Tak wygląda sytuacja, Szanowni
Państwo. Zbrodnia popełniona na żołnierzu przez żołnierza.
Kolejne oblicze wojny, jaką Amerykanie zanieśli swego czasu do
Afganistanu i Iraku. Trudno dziś powiedzieć, czy faktycznie
chodziło o walkę z terrorem, czy raczej o bogate złoża roponośne.
Dość, że konsekwencje tamtej wojny odczuwają prości obywatele.
Myślę ponadto, że obaj czarnoskórzy zabójcy powinni być sądzeni
przez specjalnie zwołany sąd wojenny za zbrodnię WOJENNĄ i albo
zostać osadzeni w więzieniu na wzór amerykańskiego Guantanamo (do
czasu zakończenia działań wojennych)... albo skazani na wyrok
nieodwracalny.
Ostatnie wydarzenia – jak już
zaznaczyłem – pociągnęły za sobą falę krytyki wobec islamu w
ogóle. Media fundują widzom populistyczne reportaże, w których
efekcie niemal każdy słysząc słowa ,,Allah”, ,,dżihad”
czy w ogóle ,,islam” czuje dreszcz na plecach. Trudno powiedzieć,
jakie intencje ma w tym większość dziennikarzy, by ludzie zaczęli
bać się muzułmanów, a islam sami ustanowili swoistym ,,wrogiem numer jeden”.
Prawdy nie sposób dojść, jednak warto pamiętać o zdrowym
rozsądku i chłodnej analizie zamiast poddawać się emocjom.
Podobnie należy podchodzić do
pogłosek o ekspansji demograficznej islamu. Co prawda krążą w
internecie linki do filmów, głoszących śmiałe teorie, jakoby
około roku 2050 Francja miała stać się republiką islamską. Mówi
się o dokumentach niemieckiego rządu, które donoszą o tym, iż
degradacji demograficznej społeczności niemieckiej nie da się już powstrzymać.
Krzyczą chwytliwe hasełka i wybujałe teorie, a ich autorzy
zadzierają głowy, myśląc, że odkryli coś nadzwyczaj zaskakującego.

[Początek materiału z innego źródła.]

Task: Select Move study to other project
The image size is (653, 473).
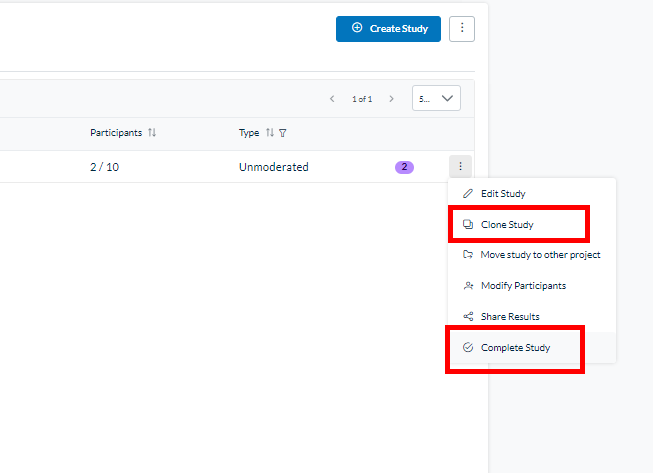Action: [540, 255]
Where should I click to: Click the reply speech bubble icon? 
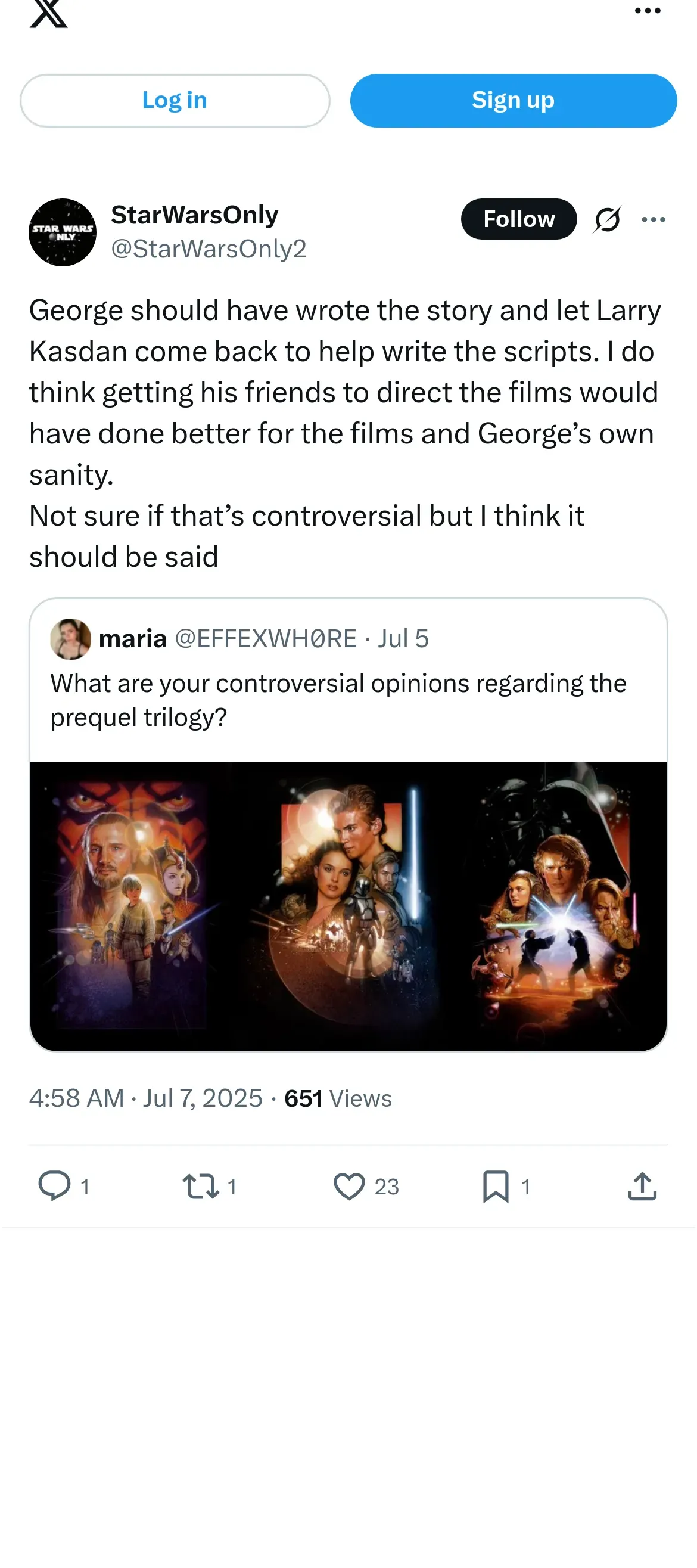pos(55,1186)
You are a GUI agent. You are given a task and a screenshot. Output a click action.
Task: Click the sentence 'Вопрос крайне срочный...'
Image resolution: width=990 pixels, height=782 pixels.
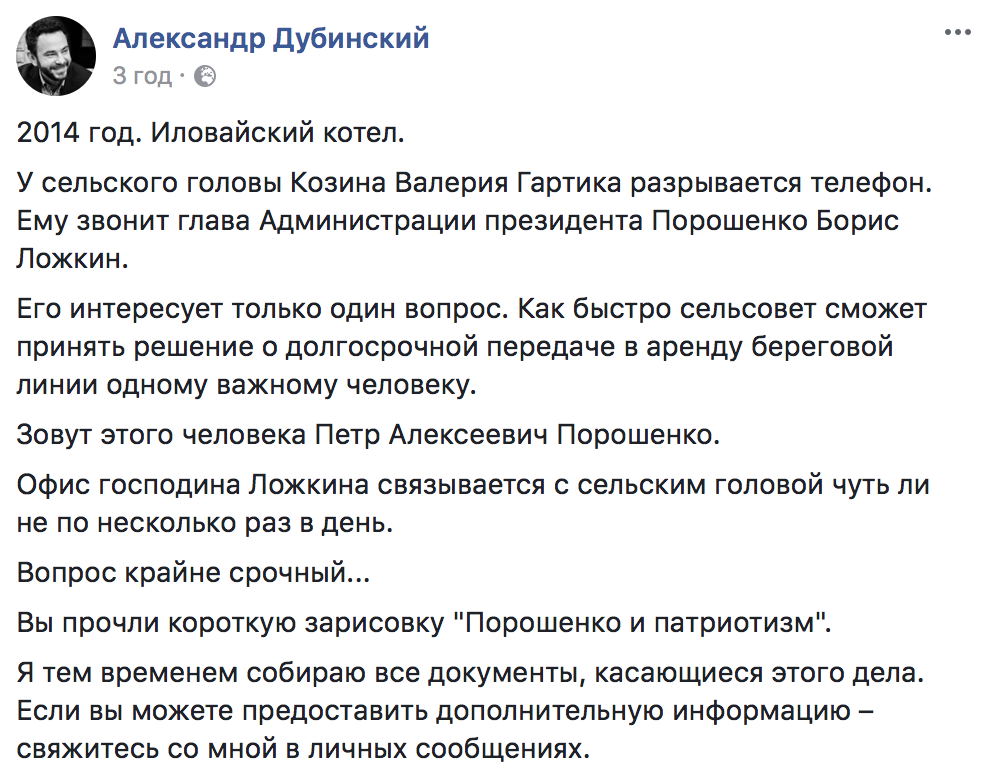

Tymczasem prawie sto lat temu, jeszcze w czasach II RP i rządów
Józefa Piłsudskiego, działał historyk Feliks Koneczny. Wypracował
on ,,teorię cywilizacji”, w której stwierdził wprost, że
wszystkie istniejące obecnie cywilizacje rozwijają się poprzez
konflikt z innymi (żadna nowość – wiemy przecież, że trudności zmuszają także pojedynczych ludzi do zdwojonego wysiłku, a przez
to do rozwoju). Koneczny zauważył jednak również to, że jeśli
cywilizacje żyją obok siebie (jak obecnie arabska obok łacińskiej)
i nie wszczynają rywalizacji (z której cywilizacja łacińska zdaje
się obecnie rezygnować na rzecz ,,tolerancji"), to zawsze – bez żadnego wyjątku –
cywilizacja bardziej rozwinięta upadnie pod naporem tej bardziej
prymitywnej.
Feliks Koneczny nie stworzył żadnej przepowiedni jak Nostradamus (może dlatego się o nim nie mówi...), ale opisał tylko najprostsze procesy historyczne. Tego opisanego powyżej właśnie jesteśmy świadkami. Unia Europejska zrezygnowała z zasad cywilizacji łacińskiej, więc musi ponieść konsekwencje swojego wyboru. Niestety, faktycznie cały ciężar tychże konsekwencji spadnie na nas, na zwykłych obywateli. Pamiętajmy zatem, aby podkreślać na każdym kroku nasze chrześcijańskie korzenie, przywiązanie do zasad republikanizmu i o tym, że warto dążyć do obiektywnej prawdy, którą przecież objawił nam sam Bóg.